Mortgage Giants Urged to Ease Up on Credit
January 15, 2015
The Federal Housing Finance Agency has directed Fannie Mae and Freddie Mac to explore "alternate" credit-score models and the credit history of the loans they back. The move is part of several efforts by FHFA to ease tight mortgage standards and help more potential buyers qualify for financing.
Opening the Credit Box
FHFA Director Mel Watt has said expanding credit access is an important goal in 2015, but it needs to be balanced against the risk of loan losses. FHFA is the regulator of Fannie Mae and Freddie Mac; the two companies, which were brought under government conservatorship in 2008, purchase more than half of the new mortgages in the U.S. and then package them into securities.
Qualifying for financing has been a big hurdle that has sidelined many potential buyers from the housing market in recent years. REALTORS® continue to cite their clients' financing struggles in qualifying for a mortgage as one of the top causes of derailing transactions, according to the latest REALTOR® Confidence Index, reflecting responses of more than 1,800 REALTORS® about their transactions in November.
To open the credit box, FHFA also is urging Fannie and Freddie to increase counseling services for buyers who are trying to qualify for a mortgage or who are in early delinquency on their loan.
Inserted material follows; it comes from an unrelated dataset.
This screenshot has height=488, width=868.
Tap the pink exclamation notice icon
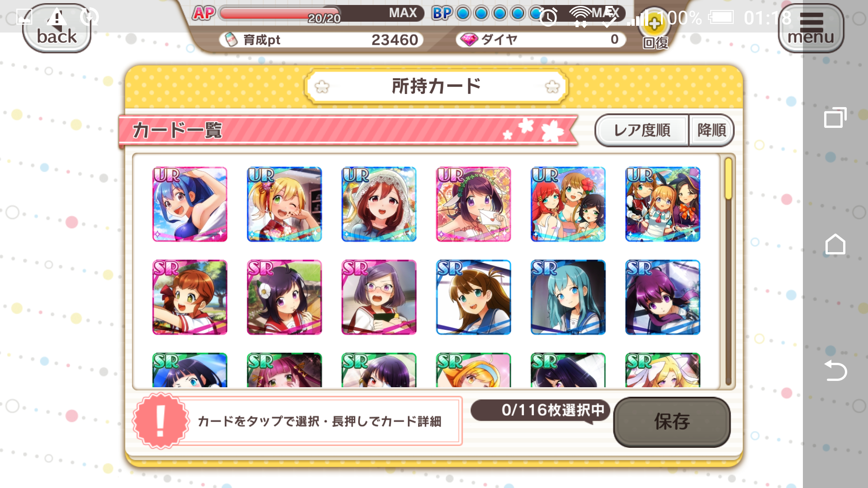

Housing counseling can help entry-level borrowers break into the housing market, FHFA says. The regulator also urged the mortgage giants to increase their purchases of loans backed by manufactured housing.
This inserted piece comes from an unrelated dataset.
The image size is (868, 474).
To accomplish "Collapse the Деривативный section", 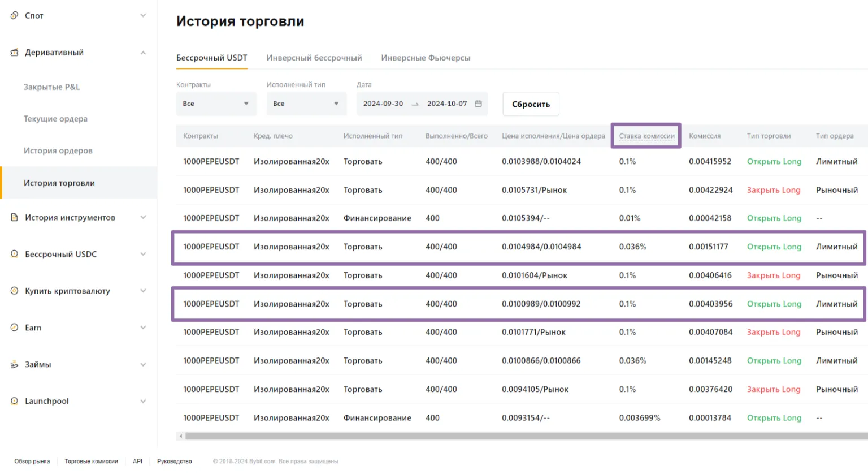I will point(143,52).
Such goals will help "build a strong, vibrant national housing finance market, which will create new home ownership and rental opportunities for existing and potential borrowers," Watt said in a statement.
At the end of 2014, FHFA made moves to expand credit availability, including offering loans through Fannie and Freddie that require down payments as low as 3 percent. FHFA also has ordered the GSEs to begin paying into the affordable housing fund, allocating millions of dollars a year to allow states and other government agencies to build low-income rental housing or rehab existing housing in an effort to increase affordability.